In SA possibly :) I tend to use the 'holly' pronunciation in 'Holy
Spirit' and the 'wholly' one in other contexts ('Holy Catholic and
Apostolic Church'). I think the Catholic church should be glad English
is spelt historically, not phonetically. On the other hand, I don't
know how they'd feel about being wholly Catholic, instead of Holy
Catholic.
> * Things that are certainly unusual from my Adelaide perspective but
> perfectly believable as idiolects include your monophthogonal
> "stare" and your schwa-avoiding ends of "steer/tour". Also your
> very low vowel in "storm".
I don't really know about the back vowels---I've never been comfortable
in calling them anything so I just usually use the ones I've seen given
for Australian English, even when I'm not entirely sure they match.

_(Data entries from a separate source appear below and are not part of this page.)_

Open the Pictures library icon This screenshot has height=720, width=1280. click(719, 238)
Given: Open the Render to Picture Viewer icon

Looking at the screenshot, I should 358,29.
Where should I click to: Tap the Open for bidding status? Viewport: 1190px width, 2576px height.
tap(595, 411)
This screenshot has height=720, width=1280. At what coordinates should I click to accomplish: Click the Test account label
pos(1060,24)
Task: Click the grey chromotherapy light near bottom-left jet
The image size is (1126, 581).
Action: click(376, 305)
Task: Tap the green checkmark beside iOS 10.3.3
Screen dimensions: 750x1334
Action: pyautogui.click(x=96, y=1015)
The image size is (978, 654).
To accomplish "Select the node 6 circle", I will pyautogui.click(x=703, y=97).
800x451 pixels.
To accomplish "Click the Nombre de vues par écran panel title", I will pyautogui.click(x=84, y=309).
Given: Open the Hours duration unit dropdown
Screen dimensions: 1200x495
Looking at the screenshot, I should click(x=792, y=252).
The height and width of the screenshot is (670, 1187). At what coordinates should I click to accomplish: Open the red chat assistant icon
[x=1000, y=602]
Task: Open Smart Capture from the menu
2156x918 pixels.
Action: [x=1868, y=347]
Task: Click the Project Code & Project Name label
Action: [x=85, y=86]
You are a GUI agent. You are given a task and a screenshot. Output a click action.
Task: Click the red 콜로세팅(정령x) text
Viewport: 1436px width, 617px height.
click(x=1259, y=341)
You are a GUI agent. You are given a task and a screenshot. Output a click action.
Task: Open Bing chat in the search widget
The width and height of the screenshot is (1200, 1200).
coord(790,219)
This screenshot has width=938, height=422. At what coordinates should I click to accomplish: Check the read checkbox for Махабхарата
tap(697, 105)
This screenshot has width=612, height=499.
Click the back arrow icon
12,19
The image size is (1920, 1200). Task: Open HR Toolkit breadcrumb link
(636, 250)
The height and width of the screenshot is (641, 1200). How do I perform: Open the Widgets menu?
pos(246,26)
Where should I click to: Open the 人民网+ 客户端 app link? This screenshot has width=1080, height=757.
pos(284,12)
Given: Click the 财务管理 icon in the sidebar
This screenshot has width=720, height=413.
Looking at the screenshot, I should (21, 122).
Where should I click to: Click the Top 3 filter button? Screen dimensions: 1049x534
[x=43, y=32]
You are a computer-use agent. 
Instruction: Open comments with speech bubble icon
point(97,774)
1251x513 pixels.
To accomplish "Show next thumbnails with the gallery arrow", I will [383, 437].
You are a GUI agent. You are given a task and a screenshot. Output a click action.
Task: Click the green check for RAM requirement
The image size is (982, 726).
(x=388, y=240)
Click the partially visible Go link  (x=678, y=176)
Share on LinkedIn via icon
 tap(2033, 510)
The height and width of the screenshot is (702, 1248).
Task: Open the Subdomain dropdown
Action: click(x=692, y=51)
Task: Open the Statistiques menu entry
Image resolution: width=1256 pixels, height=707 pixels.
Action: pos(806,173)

> * The way you pronounce "tourist" would place you with a minority of
> speakers, but that minority is not terribly small, although in my
> experience most members of that minority are older speakers (think
> grandmothers).
I've heard all sorts of pronunciations of it. I have no idea if mine is
normal or usually from a particular group or what. Most discussions of
Australian vowels that I've come across run away from the original /U@/
vowel; it varies way too much idiolectally to say anything about it
apparently.
> * I do not think your pronunciation of "our" is markedly different
> from mine.
Really? You certainly have a further-back/lower starting point then me,
enough it sounds British. Maybe yours really is a diphthong and I'm
being confused by the starting point, or mine's phonetically
monophthongal and I'm hearing my own pronunciation wrongly... I
dunno...
> I'm interested in the opinion of non-Australians on the list. Do all
> you Americans and Europeans etc out there find any of the differences
> between Tristan's idiolect and mine to be remarkable (if so, which),
> and does one sound any closer than the other to your mental image of
> an Australian accent? (Obviously, intonation should be completely
> ignored; the question is about vowel quality.)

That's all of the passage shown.